FG.Notwithstanding the failed CBD building you describe, base isolation has a now well established and successful record around the world. It's expensive for large commercial buildings but terrific to see these young Canterbury engineers coming up with a potentially affordable solution for residential property that could be better than the various relevelable slab systems developed after ChCh. My job saw me traipsing through numerous houses post EQ in ChCh where the structure was repairable but where slab deformations rendered them an economic write off. I was in ChCh for the Sept event and vividly recall being halfway down some stairs and hanging on for dear life to bannisters as the world rocked violently back and forth in the darkness.
Ministry of Defence building in Wgtn was also on base isolators. My understanding is that it basically slid off them during Kaikoura earthquake because of lateral not expected vertical movement . Only lasted a few years before being demolished.

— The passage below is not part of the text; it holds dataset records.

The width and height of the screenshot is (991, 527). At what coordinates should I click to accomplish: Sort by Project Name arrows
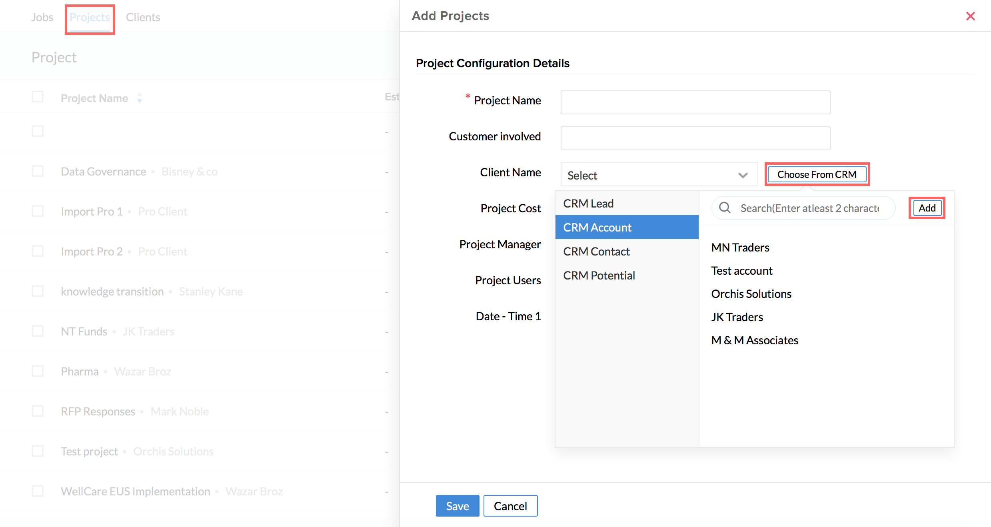139,98
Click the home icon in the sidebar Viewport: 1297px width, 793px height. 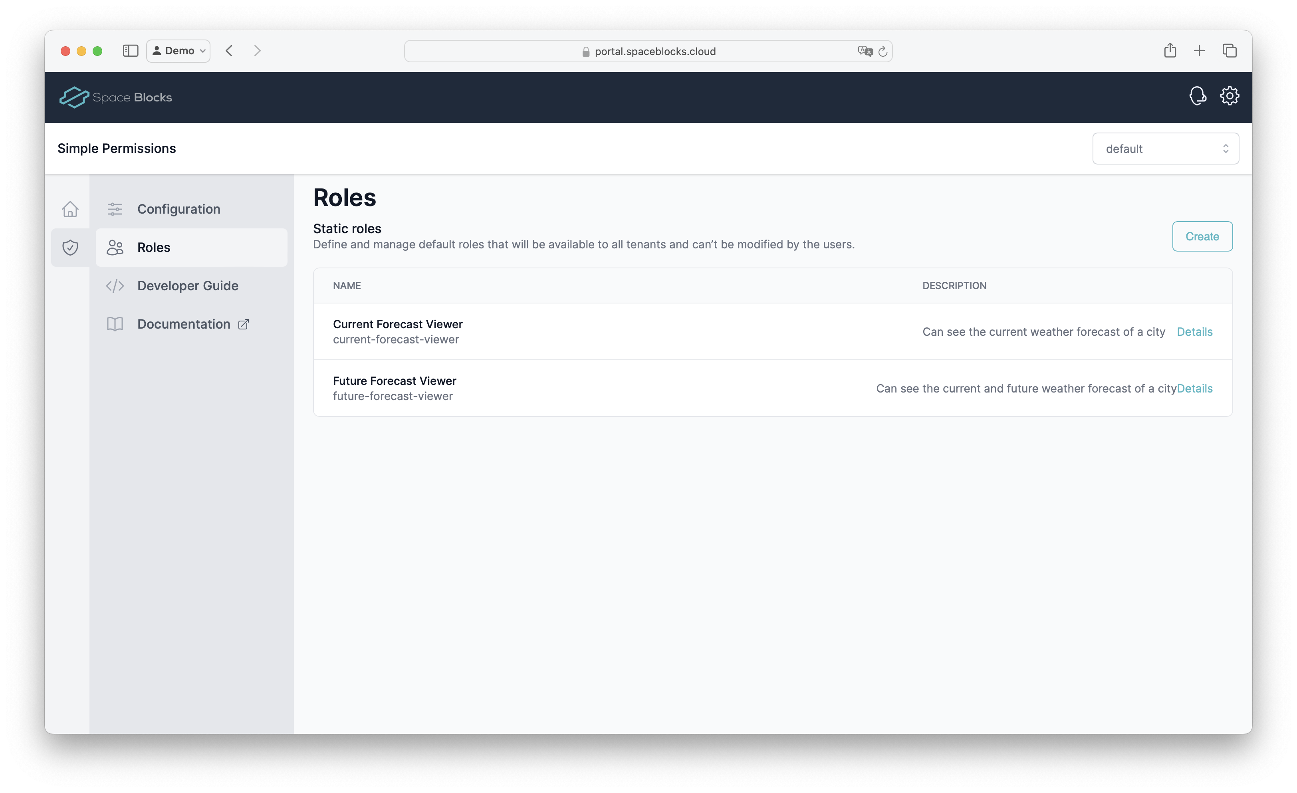[70, 209]
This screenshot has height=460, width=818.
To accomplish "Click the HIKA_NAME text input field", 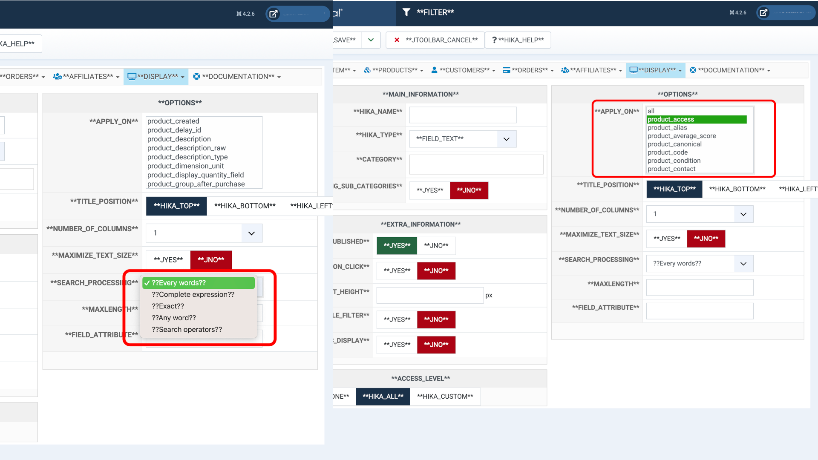I will coord(463,115).
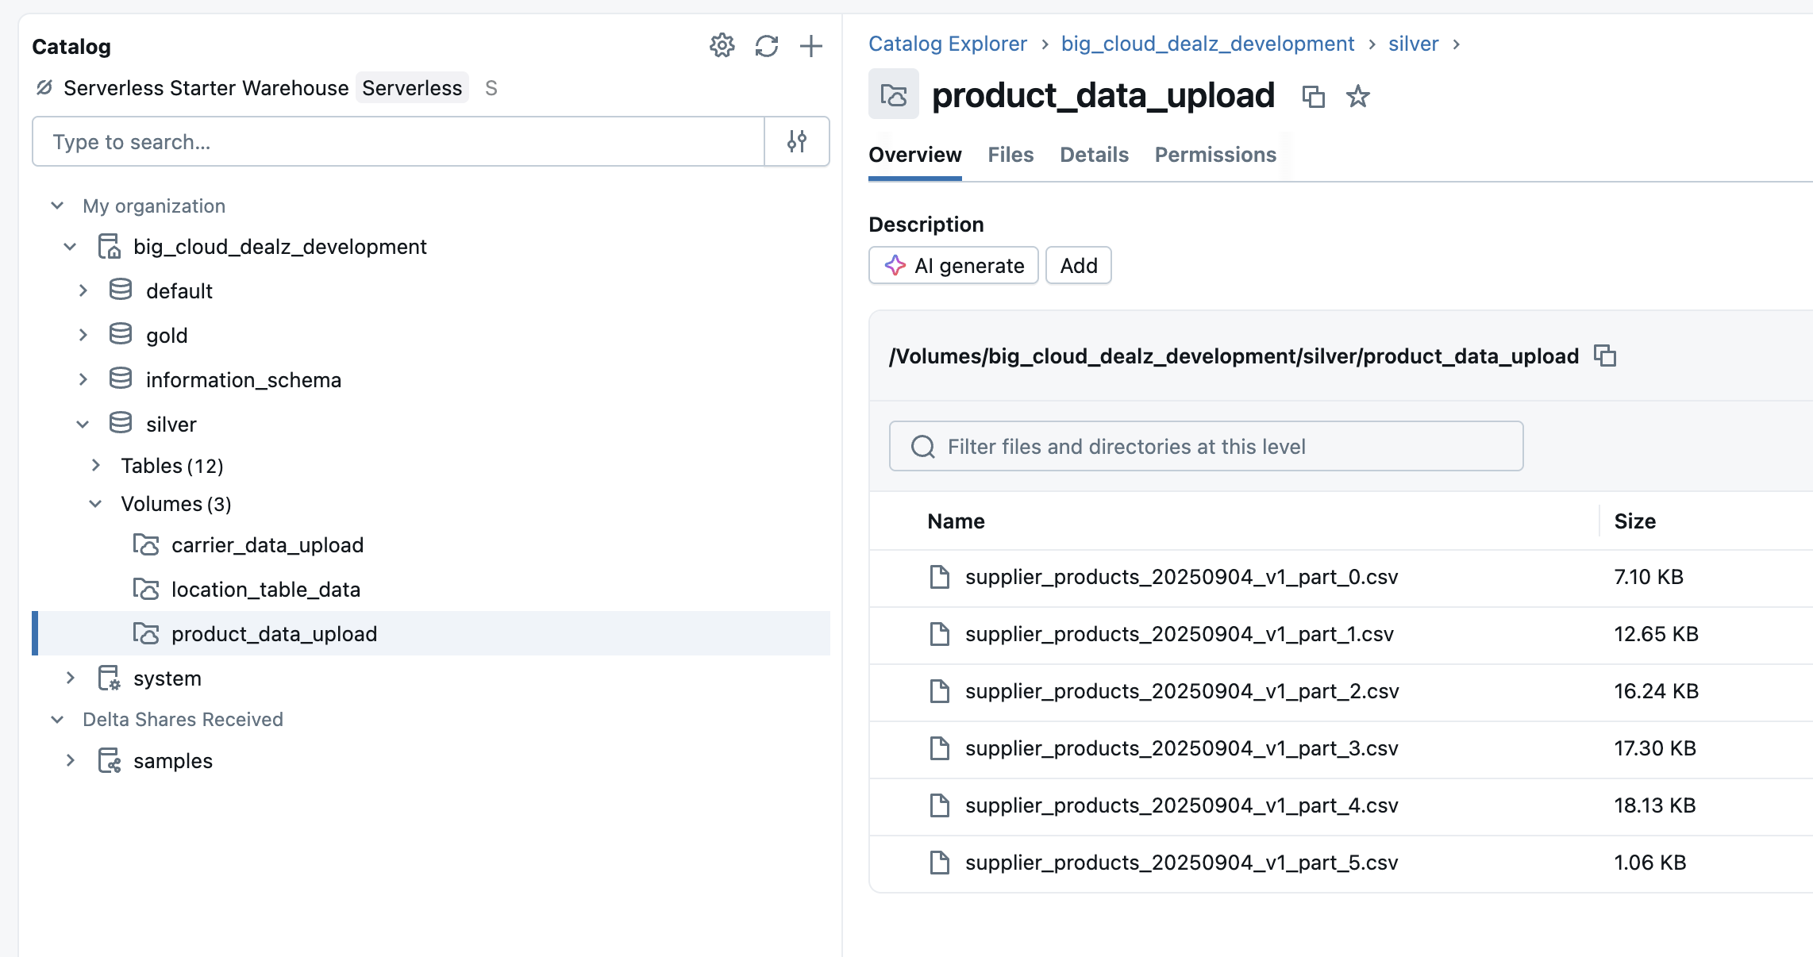
Task: Star product_data_upload as favorite
Action: [1357, 97]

Happy to be schooled if that's incorrect
OK. Not familiar with that Wgn example but there is a good amount of Japanese literature testifying to the effectiveness of base isolation under actual EQ conditions there, where over 5000 commercial buildings have the system installed.
Assuming the insurers have more data, research and money at stake than anyone else, I am curious as to why they wouldn't discount EQ premiums for something like this. Perhaps the benefits don't add up yet? They all reinsure through the same channels as other countries so I don't see why different countries would price differently unless it's the government EQC side of things.
A discount to premiums for this would be great.
Cool to see innovation.
nkt. As risk based underrating and pricing becomes more refined it's possible we'll in time see a bit of the insurer discounting you describe for upper end properties. A challenge is that the Natural Hazards commission underwrites the first $300K, with their rating system making little distinction between better and worse performing structures - modern seismically resistant construction subsidises old crumbly bangers. Until that rating approach changes structurally (as it will eventually have to) there's no process to reward the prudent.
nkt. Insurers would need to identify the probability of an isolator fitted house suffering more than $300K of damage, compared with a 'standard' built structure. With building design and materials so variable a bespoke engineer performance assessment of each house would be the only reliable way to get a fix on this rendering this unviable other than for the top end. Yes, very cool innovation indeed. There would have to be enormous potential for such a system in the US west coast and places like Japan.
The majority of the feedback they’ve had is that people would rather put money into having a nicer kitchen, or that their build costs were already so high it was hard for them to justify stretching an already stretched budget.
This is the thing, one has to convince the funder to pay for something they may never need. Humans aren't the greatest at assessing longer term risk vs short term reward. Good on him for making a go of it though, clearly he has the vision of better housing stock and is doing something practical about it.